» **PROVIDED DATA**:
____

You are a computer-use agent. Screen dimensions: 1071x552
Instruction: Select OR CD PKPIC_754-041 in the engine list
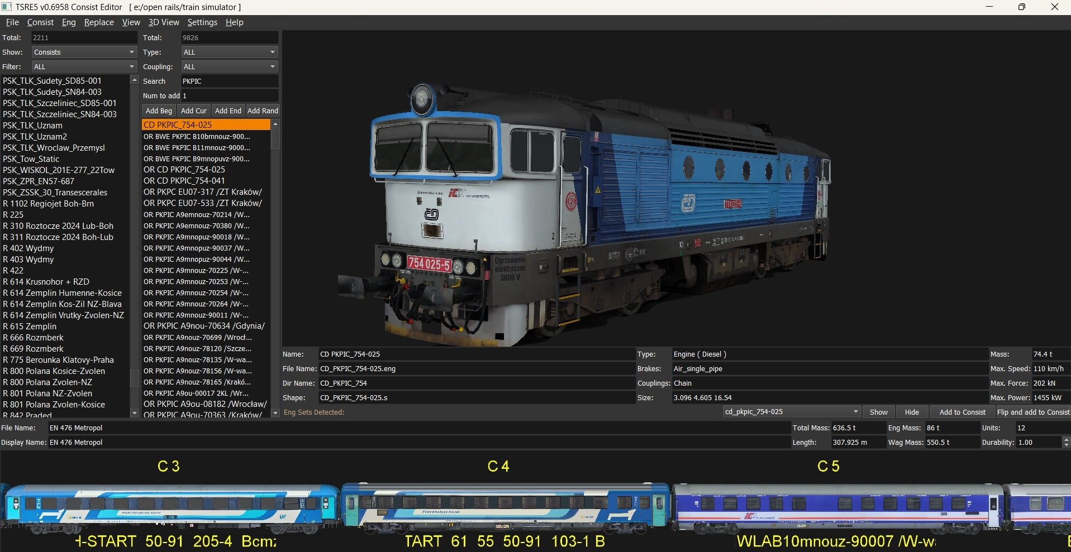(184, 180)
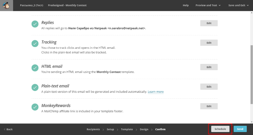Click the MonkeyRewards green checkmark icon
The width and height of the screenshot is (253, 135).
35,107
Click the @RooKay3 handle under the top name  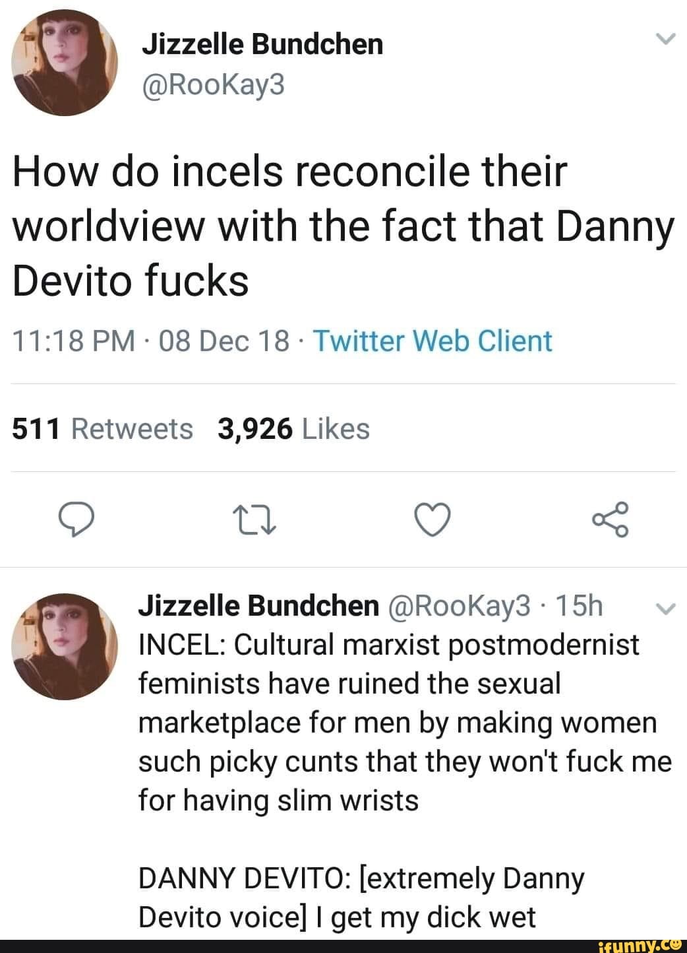(x=214, y=84)
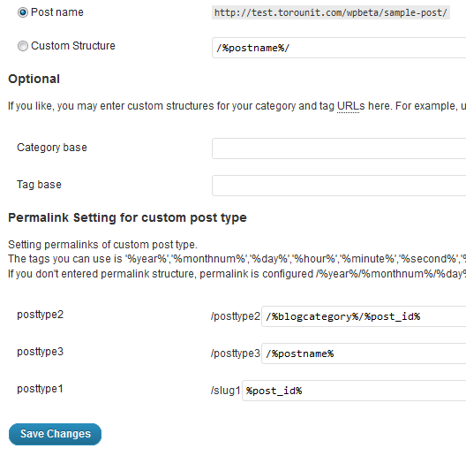Click the Post name text label
This screenshot has width=466, height=456.
(57, 12)
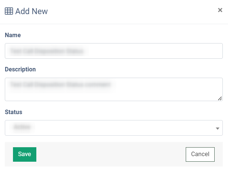Click the Add New dialog title
Viewport: 228px width, 171px height.
[x=32, y=11]
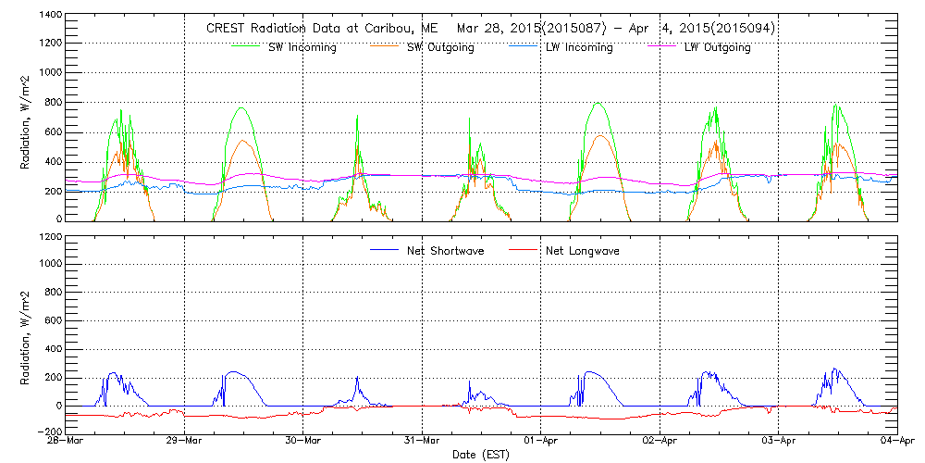
Task: Select the 01-Apr date tick label
Action: 541,442
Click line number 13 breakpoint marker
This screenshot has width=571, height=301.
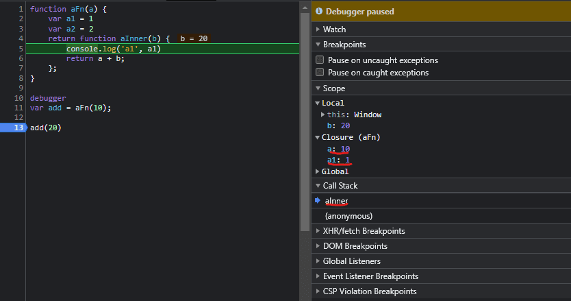coord(14,128)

____

Find every line in the data above that contains the word "Select", and copy each of those lines in full.

» **RESULT FOR THIS TASK**:
Instruction: Select OR CD PKPIC_754-041 in the engine list
Task: Select the 01-Apr date tick label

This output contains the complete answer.